● **TASK DIRECTIONS**: Your response should consist of the full data, set down exactly.

=====

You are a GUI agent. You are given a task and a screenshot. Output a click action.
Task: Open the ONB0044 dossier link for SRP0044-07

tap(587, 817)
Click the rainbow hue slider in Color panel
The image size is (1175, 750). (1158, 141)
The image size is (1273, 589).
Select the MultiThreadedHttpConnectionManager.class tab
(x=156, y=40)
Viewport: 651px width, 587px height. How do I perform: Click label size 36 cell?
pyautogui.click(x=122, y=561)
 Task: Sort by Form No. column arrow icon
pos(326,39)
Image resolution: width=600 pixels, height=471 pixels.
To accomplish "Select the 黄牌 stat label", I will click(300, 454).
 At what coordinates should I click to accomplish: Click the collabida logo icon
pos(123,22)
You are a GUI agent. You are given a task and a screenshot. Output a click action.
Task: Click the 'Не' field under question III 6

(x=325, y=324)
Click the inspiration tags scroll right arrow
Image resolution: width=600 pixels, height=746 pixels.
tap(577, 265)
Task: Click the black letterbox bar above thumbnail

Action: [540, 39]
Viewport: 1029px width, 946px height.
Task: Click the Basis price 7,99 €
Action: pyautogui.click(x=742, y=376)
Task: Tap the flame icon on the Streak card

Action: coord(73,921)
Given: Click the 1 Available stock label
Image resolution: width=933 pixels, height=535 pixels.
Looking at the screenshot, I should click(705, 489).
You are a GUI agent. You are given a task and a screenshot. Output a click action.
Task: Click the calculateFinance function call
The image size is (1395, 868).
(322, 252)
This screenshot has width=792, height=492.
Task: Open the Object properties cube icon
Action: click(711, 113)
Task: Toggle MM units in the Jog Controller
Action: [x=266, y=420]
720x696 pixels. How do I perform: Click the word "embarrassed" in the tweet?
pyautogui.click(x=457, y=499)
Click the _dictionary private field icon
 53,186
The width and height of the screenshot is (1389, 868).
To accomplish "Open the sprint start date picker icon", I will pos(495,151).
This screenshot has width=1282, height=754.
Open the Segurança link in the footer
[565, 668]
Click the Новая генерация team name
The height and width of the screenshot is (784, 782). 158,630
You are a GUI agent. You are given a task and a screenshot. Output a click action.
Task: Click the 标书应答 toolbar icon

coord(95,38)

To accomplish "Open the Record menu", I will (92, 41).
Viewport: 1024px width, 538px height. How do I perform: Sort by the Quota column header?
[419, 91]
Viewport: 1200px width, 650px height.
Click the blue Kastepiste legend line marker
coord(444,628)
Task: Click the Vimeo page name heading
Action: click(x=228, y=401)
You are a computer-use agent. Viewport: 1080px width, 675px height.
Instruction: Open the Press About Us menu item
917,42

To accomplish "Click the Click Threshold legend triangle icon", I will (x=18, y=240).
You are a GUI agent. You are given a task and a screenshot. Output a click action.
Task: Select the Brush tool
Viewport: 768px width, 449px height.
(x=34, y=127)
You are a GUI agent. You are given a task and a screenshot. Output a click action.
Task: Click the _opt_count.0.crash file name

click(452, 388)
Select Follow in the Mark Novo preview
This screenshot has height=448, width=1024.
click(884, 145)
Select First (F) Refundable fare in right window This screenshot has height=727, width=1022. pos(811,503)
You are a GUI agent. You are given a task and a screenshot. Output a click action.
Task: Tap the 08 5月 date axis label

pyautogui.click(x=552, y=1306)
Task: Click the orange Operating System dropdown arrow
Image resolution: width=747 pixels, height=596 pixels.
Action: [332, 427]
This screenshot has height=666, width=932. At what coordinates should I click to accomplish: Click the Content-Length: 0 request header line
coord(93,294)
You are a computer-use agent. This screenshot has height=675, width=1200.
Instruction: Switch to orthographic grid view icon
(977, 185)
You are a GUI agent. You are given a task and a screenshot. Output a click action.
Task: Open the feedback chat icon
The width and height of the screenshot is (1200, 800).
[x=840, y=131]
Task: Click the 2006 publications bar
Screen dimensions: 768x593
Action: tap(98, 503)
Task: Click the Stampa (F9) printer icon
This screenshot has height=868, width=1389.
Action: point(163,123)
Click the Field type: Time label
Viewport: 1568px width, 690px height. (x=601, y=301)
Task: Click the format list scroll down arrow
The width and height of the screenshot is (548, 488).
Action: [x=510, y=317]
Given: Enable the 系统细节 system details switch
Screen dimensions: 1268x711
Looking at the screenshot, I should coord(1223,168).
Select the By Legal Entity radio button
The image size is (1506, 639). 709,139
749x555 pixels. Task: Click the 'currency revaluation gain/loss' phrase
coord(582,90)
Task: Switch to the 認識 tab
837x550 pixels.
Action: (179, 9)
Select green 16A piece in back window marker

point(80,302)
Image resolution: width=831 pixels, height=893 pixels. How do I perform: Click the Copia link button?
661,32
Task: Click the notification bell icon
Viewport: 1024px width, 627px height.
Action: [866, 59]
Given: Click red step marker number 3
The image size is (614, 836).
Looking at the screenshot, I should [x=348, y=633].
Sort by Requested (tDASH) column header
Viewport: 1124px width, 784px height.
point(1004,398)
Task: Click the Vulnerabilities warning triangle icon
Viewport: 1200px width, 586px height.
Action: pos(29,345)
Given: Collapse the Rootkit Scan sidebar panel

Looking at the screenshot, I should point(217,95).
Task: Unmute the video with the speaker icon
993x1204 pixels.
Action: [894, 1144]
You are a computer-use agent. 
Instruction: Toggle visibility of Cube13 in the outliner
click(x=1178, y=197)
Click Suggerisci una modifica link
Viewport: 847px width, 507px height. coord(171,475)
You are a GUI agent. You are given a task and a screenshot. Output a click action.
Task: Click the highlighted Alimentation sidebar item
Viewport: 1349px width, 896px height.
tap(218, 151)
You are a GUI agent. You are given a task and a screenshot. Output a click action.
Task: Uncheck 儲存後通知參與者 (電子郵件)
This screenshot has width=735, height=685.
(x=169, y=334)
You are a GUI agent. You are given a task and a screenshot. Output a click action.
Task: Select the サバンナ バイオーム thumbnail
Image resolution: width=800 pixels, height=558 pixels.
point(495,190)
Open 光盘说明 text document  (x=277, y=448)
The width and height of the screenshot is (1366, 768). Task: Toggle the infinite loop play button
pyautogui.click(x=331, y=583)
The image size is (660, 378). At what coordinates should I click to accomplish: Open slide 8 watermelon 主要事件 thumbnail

=====

● **ANSWER FOR THE TASK**:
You are a GUI agent. You are given a task and a screenshot. Output a click action.
Task: Open the ONB0044 dossier link for SRP0044-07

tap(587, 817)
Click the rainbow hue slider in Color panel
The image size is (1175, 750). (1158, 141)
The image size is (1273, 589).
Select the MultiThreadedHttpConnectionManager.class tab
(x=156, y=40)
Viewport: 651px width, 587px height. How do I perform: Click label size 36 cell?
pyautogui.click(x=122, y=561)
 Task: Sort by Form No. column arrow icon
pos(326,39)
Image resolution: width=600 pixels, height=471 pixels.
To accomplish "Select the 黄牌 stat label", I will click(300, 454).
 At what coordinates should I click to accomplish: Click the collabida logo icon
pos(123,22)
You are a GUI agent. You are given a task and a screenshot. Output a click action.
Task: Click the 'Не' field under question III 6

(x=325, y=324)
Click the inspiration tags scroll right arrow
Image resolution: width=600 pixels, height=746 pixels.
tap(577, 265)
Task: Click the black letterbox bar above thumbnail

Action: [540, 39]
Viewport: 1029px width, 946px height.
Task: Click the Basis price 7,99 €
Action: pyautogui.click(x=742, y=376)
Task: Tap the flame icon on the Streak card

Action: coord(73,921)
Given: Click the 1 Available stock label
Image resolution: width=933 pixels, height=535 pixels.
Looking at the screenshot, I should click(705, 489).
You are a GUI agent. You are given a task and a screenshot. Output a click action.
Task: Click the calculateFinance function call
The image size is (1395, 868).
(322, 252)
This screenshot has width=792, height=492.
Task: Open the Object properties cube icon
Action: click(711, 113)
Task: Toggle MM units in the Jog Controller
Action: [x=266, y=420]
720x696 pixels. How do I perform: Click the word "embarrassed" in the tweet?
pyautogui.click(x=457, y=499)
Click the _dictionary private field icon
 53,186
The width and height of the screenshot is (1389, 868).
To accomplish "Open the sprint start date picker icon", I will pos(495,151).
This screenshot has width=1282, height=754.
Open the Segurança link in the footer
[565, 668]
Click the Новая генерация team name
The height and width of the screenshot is (784, 782). 158,630
You are a GUI agent. You are given a task and a screenshot. Output a click action.
Task: Click the 标书应答 toolbar icon

coord(95,38)

To accomplish "Open the Record menu", I will (92, 41).
Viewport: 1024px width, 538px height. How do I perform: Sort by the Quota column header?
[419, 91]
Viewport: 1200px width, 650px height.
Click the blue Kastepiste legend line marker
coord(444,628)
Task: Click the Vimeo page name heading
Action: click(x=228, y=401)
You are a computer-use agent. Viewport: 1080px width, 675px height.
Instruction: Open the Press About Us menu item
917,42

To accomplish "Click the Click Threshold legend triangle icon", I will (x=18, y=240).
You are a GUI agent. You are given a task and a screenshot. Output a click action.
Task: Select the Brush tool
Viewport: 768px width, 449px height.
(x=34, y=127)
You are a GUI agent. You are given a task and a screenshot. Output a click action.
Task: Click the _opt_count.0.crash file name

click(452, 388)
Select Follow in the Mark Novo preview
This screenshot has height=448, width=1024.
click(884, 145)
Select First (F) Refundable fare in right window This screenshot has height=727, width=1022. pos(811,503)
You are a GUI agent. You are given a task and a screenshot. Output a click action.
Task: Tap the 08 5月 date axis label

pyautogui.click(x=552, y=1306)
Task: Click the orange Operating System dropdown arrow
Image resolution: width=747 pixels, height=596 pixels.
Action: [332, 427]
This screenshot has height=666, width=932. At what coordinates should I click to accomplish: Click the Content-Length: 0 request header line
coord(93,294)
You are a computer-use agent. This screenshot has height=675, width=1200.
Instruction: Switch to orthographic grid view icon
(977, 185)
You are a GUI agent. You are given a task and a screenshot. Output a click action.
Task: Open the feedback chat icon
The width and height of the screenshot is (1200, 800).
[x=840, y=131]
Task: Click the 2006 publications bar
Screen dimensions: 768x593
Action: tap(98, 503)
Task: Click the Stampa (F9) printer icon
This screenshot has height=868, width=1389.
Action: point(163,123)
Click the Field type: Time label
Viewport: 1568px width, 690px height. (x=601, y=301)
Task: Click the format list scroll down arrow
The width and height of the screenshot is (548, 488).
Action: [x=510, y=317]
Given: Enable the 系统细节 system details switch
Screen dimensions: 1268x711
Looking at the screenshot, I should coord(1223,168).
Select the By Legal Entity radio button
The image size is (1506, 639). 709,139
749x555 pixels. Task: Click the 'currency revaluation gain/loss' phrase
coord(582,90)
Task: Switch to the 認識 tab
837x550 pixels.
Action: (179, 9)
Select green 16A piece in back window marker

point(80,302)
Image resolution: width=831 pixels, height=893 pixels. How do I perform: Click the Copia link button?
661,32
Task: Click the notification bell icon
Viewport: 1024px width, 627px height.
Action: [866, 59]
Given: Click red step marker number 3
The image size is (614, 836).
Looking at the screenshot, I should [x=348, y=633].
Sort by Requested (tDASH) column header
Viewport: 1124px width, 784px height.
point(1004,398)
Task: Click the Vulnerabilities warning triangle icon
Viewport: 1200px width, 586px height.
Action: pos(29,345)
Given: Collapse the Rootkit Scan sidebar panel

Looking at the screenshot, I should point(217,95).
Task: Unmute the video with the speaker icon
993x1204 pixels.
Action: [894, 1144]
You are a computer-use agent. 
Instruction: Toggle visibility of Cube13 in the outliner
click(x=1178, y=197)
Click Suggerisci una modifica link
Viewport: 847px width, 507px height. coord(171,475)
You are a GUI agent. You are given a task and a screenshot. Output a click action.
Task: Click the highlighted Alimentation sidebar item
Viewport: 1349px width, 896px height.
tap(218, 151)
You are a GUI agent. You are given a task and a screenshot. Output a click action.
Task: Uncheck 儲存後通知參與者 (電子郵件)
This screenshot has width=735, height=685.
(x=169, y=334)
You are a GUI agent. You are given a task and a screenshot. Output a click action.
Task: Select the サバンナ バイオーム thumbnail
Image resolution: width=800 pixels, height=558 pixels.
point(495,190)
Open 光盘说明 text document  (x=277, y=448)
The width and height of the screenshot is (1366, 768). Task: Toggle the infinite loop play button
pyautogui.click(x=331, y=583)
The image size is (660, 378). At what coordinates should I click to accomplish: Open slide 8 watermelon 主要事件 thumbnail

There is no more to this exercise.